In the sixth and deciding game of the series, Bucks superstar Giannis Antetokounmpo, playing on an injured knee, scored 50 points, just the seventh time a NBA player had done so in a finals game, and the first since LeBron James did it in the finals — a series in which the Cavs got swept. The feat called attention to the names of the other six players to do it: James, Elgin Baylor, Jerry West, Michael Jordan, Bob Pettit, and a name you don’t hear quite as much anymore, Rick Barry.
The five retired players on that list are all in the Basketball Hall of Fame, but Barry’s name just doesn’t come up that often when people talk about the NBA’s greats, or about players who changed the game. Part of that is because Barry (as the quotes above indicate) was largely reviled during and after his career. Part is because he’s an equal opportunity violator when it comes to being offensive. In his own autobiography, he admitted to once punching a nun. He demanded a trade from the ABA’s Virginia Squires because he didn’t want his young son growing up with a southern accent. And he will likely forever be remembered for an incredibly offensive and racist comment directed at fellow broadcaster (and NBA legend) Bill Russell during the 1981 NBA Finals telecast.

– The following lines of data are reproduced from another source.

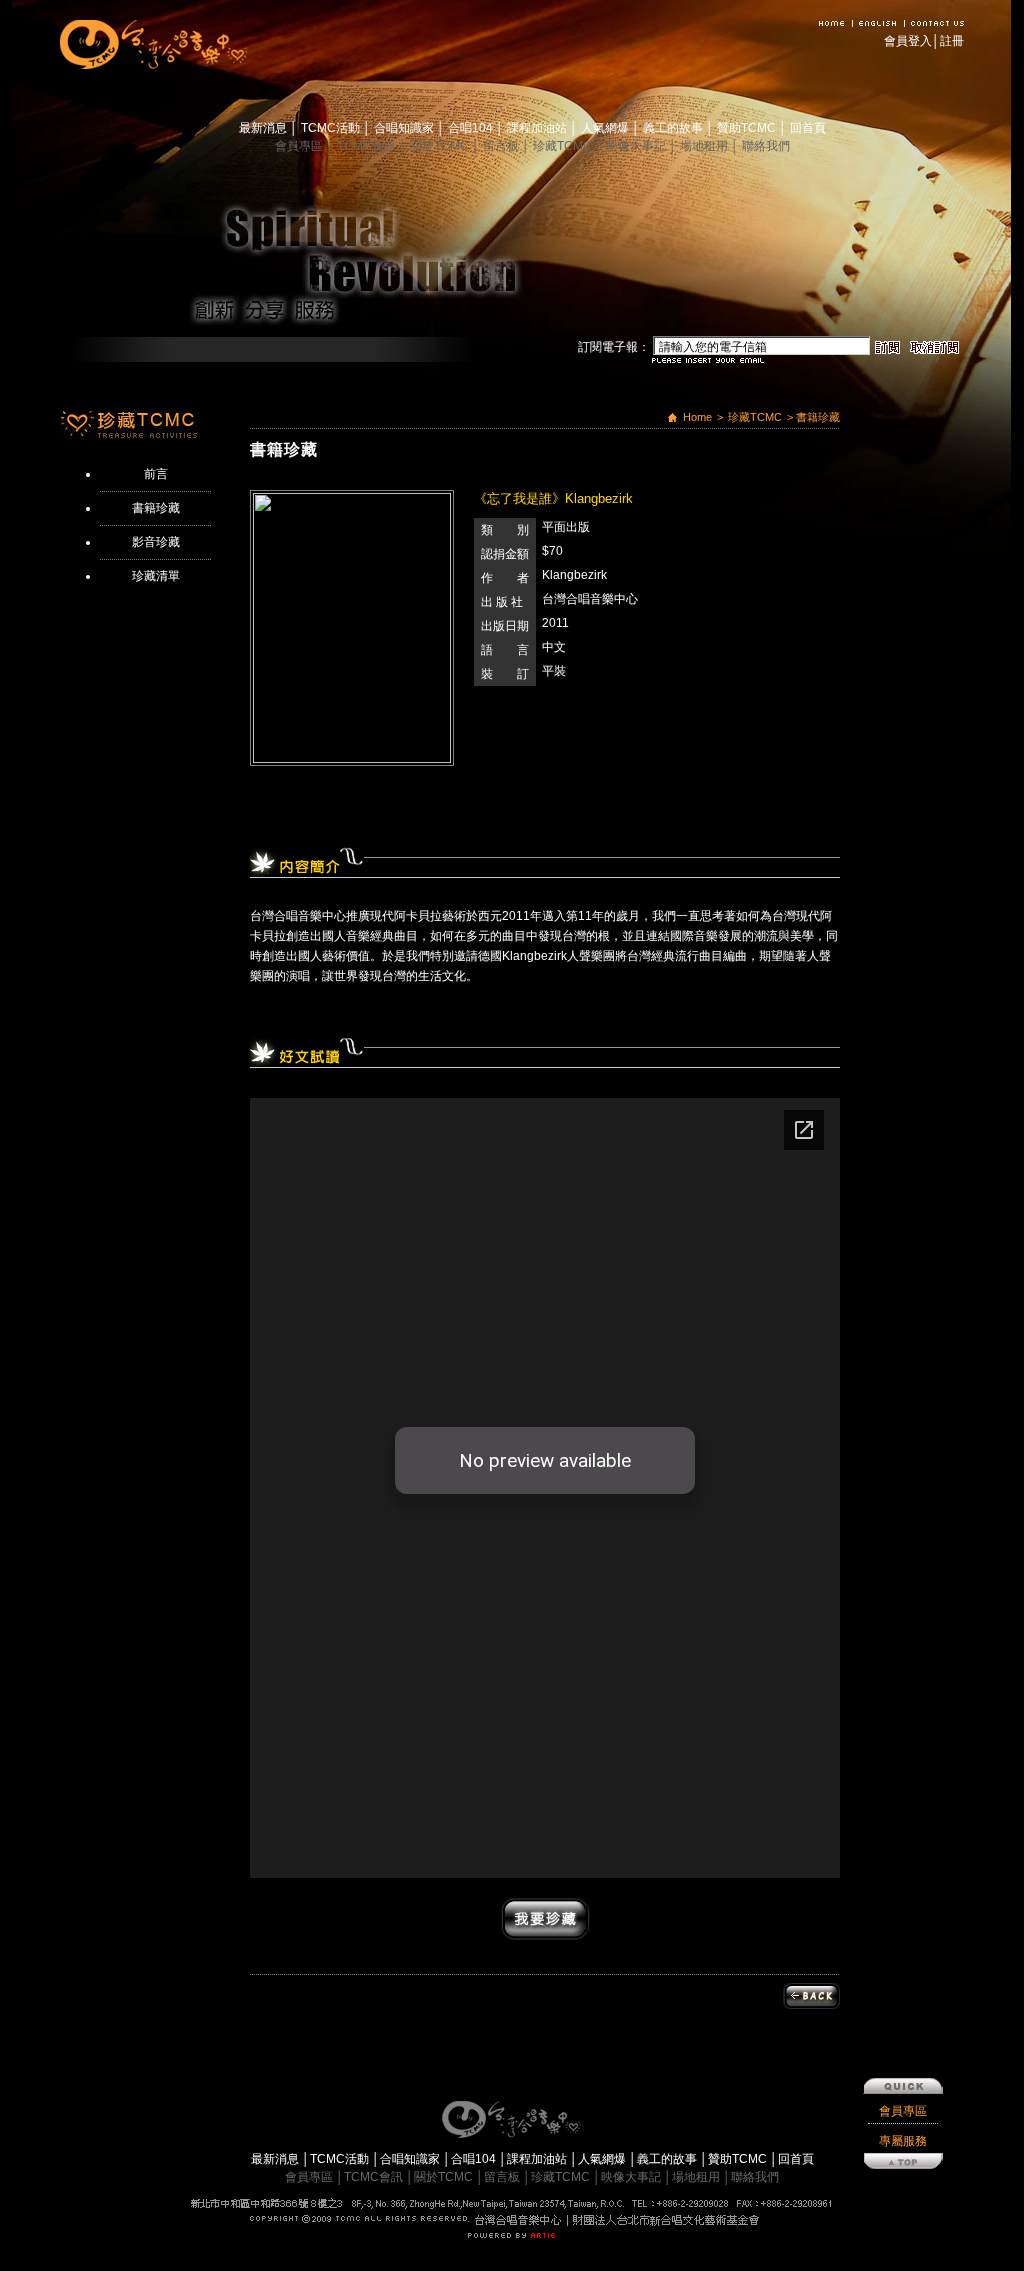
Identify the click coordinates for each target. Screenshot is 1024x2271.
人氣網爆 (606, 128)
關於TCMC (441, 146)
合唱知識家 (405, 128)
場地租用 (705, 146)
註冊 (952, 41)
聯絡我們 (766, 146)
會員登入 (908, 41)
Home (697, 417)
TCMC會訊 (368, 146)
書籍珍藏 (156, 508)
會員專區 (300, 146)
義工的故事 (674, 128)
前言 (156, 474)
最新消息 (264, 128)
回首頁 (808, 128)
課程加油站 (538, 128)
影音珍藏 (156, 542)
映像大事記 (637, 146)
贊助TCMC (748, 128)
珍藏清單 (156, 576)
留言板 (502, 146)
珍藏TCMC (564, 146)
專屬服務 (903, 2141)
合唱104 (472, 128)
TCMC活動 (332, 128)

Despite his character flaws, the law remembers Barry for the impact he had on the ability of players to control their own fates, the trajectory of the NBA and the ABA, and the future of free agency. If someone says “reserve clause” to a sports lawyer, the first name that will almost certainly come to mind is baseball’s Curt Flood, whose attempt to kill the player controlling language went all the way to the U.S. Supreme Court. Barry’s attempt to end the NBA’s reserve clause came two years earlier, though, and while he met the same disappointing end that Flood did, his stand against the reserve clause changed the trajectory of professional basketball.

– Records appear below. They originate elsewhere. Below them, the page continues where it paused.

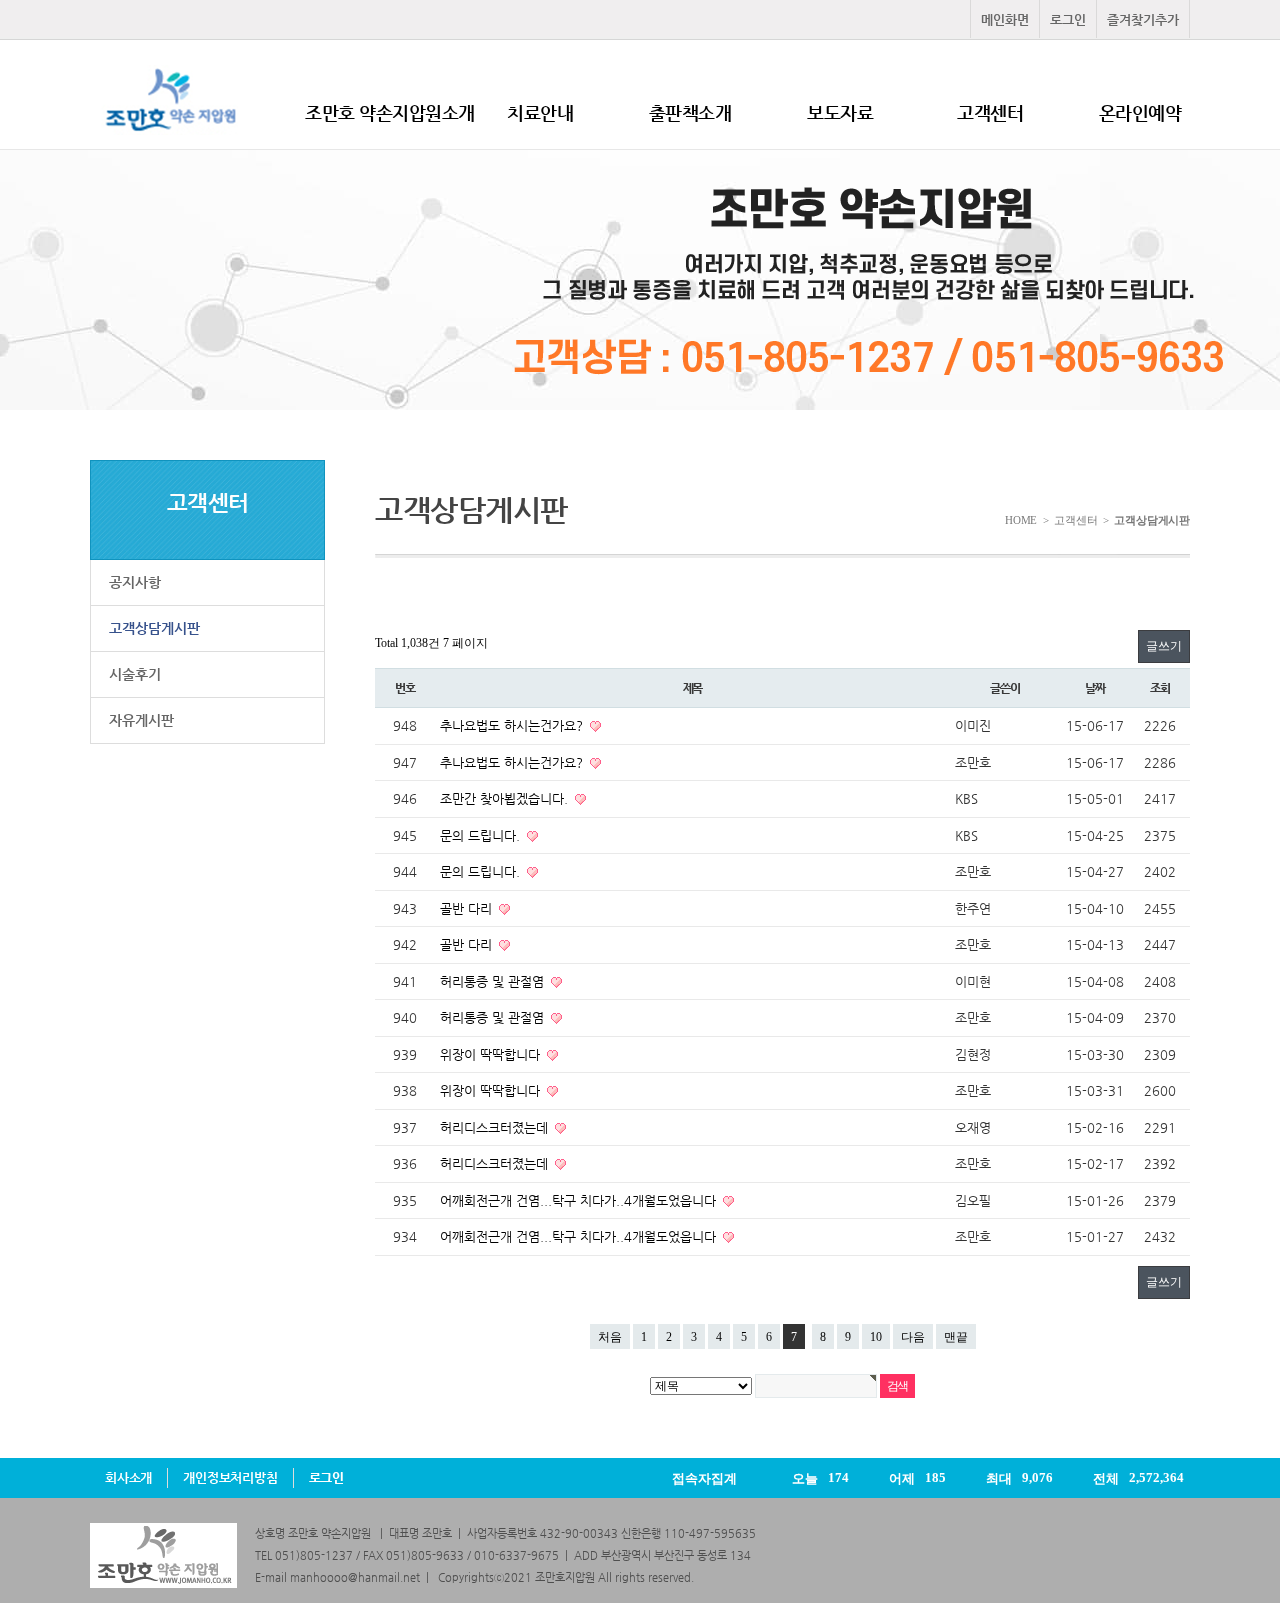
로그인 (1068, 19)
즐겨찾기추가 (1143, 19)
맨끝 (956, 1337)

Barry had been playing for the San Francisco Warriors of the NBA when the Oakland Oaks of the ABA came calling. The Oaks offered nearly identical money, but a chance to play for his college coach, who also happened to be his father-in-law. Barry knew that the Warriors had another contract year on him thanks to the reserve clause, but thought it unlikely they would challenge him in court, and so signed the contract with the Oaks. But the Warriors did sue, and later that offseason a federal district court sided with the Warriors and ruled that Barry either had to return to the NBA or sit out the 1967-68 season. Passing on the money and the season in the prime of his career, Barry instead went to the Oaks broadcast booth — a choice that not only lent legitimacy to the fledgling ABA, but also set up his post-retirement career.

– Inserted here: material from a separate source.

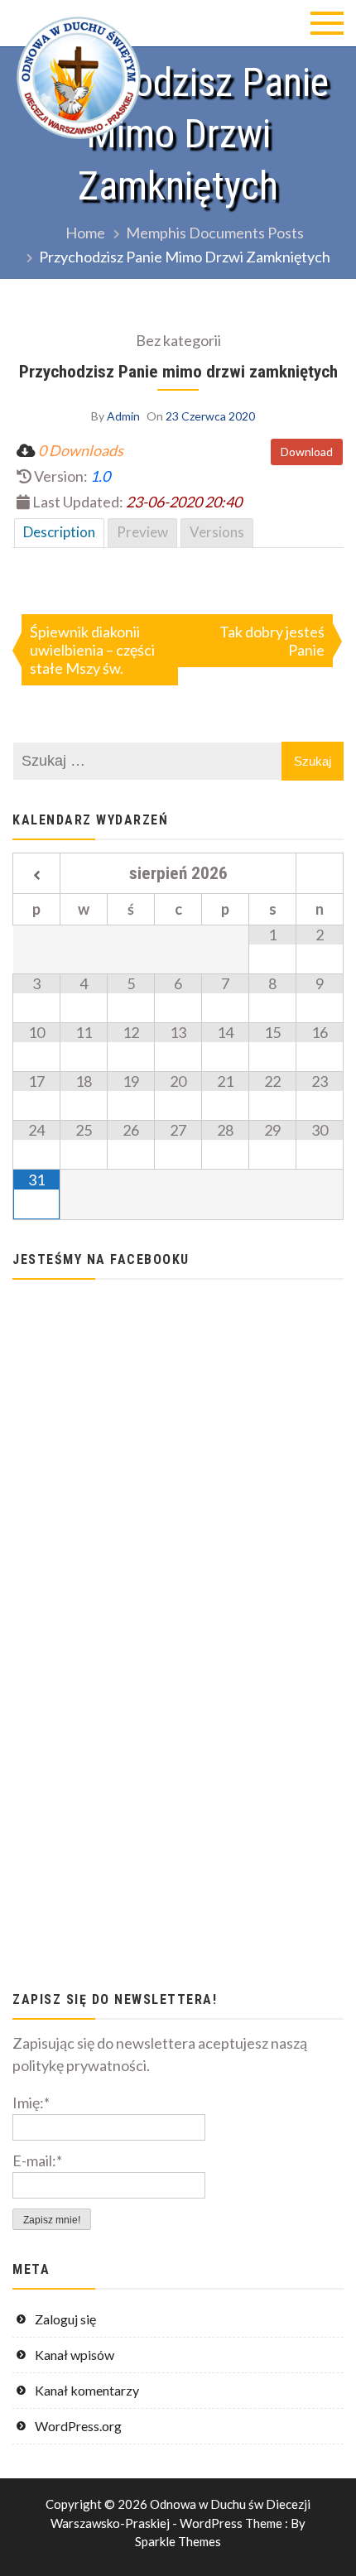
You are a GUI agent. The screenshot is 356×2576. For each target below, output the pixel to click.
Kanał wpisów (74, 2354)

He would return to the court the following year and lead the Oaks to an ABA championship, but his legal battles weren’t done. In 1972, another district court ruled that Barry had to return to the NBA and the Warriors, and two years later, Barry would lead them to their first NBA title since moving west from Philadelphia. A year after that, the NBA and ABA would merge into a single entity under the NBA’s name.
Barry’s decision set the stage for the major sacrifice of Oscar Robertson, and Robertson’s 1970 lawsuit on behalf of the NBA Players’ Association that killed the NBA’s reserve clause for good. But Washington Basketball Club v. Barry (the Oaks had moved to Washington by the time the appellate decision was issued) changed the trajectory of professional basketball and major league sports free agency, a small footnote in the world of sports, but a major one in the realm of sports law, that is largely forgotten, but was called to light by a 50-point game in this year’s finals.
David Hejmanowski is judge of the Probate/Juvenile Division of the Delaware County Court of Common Pleas, where he has served as magistrate, court administrator, and now judge, since 2003. He has written a weekly column on law and history for The Gazette since 2005.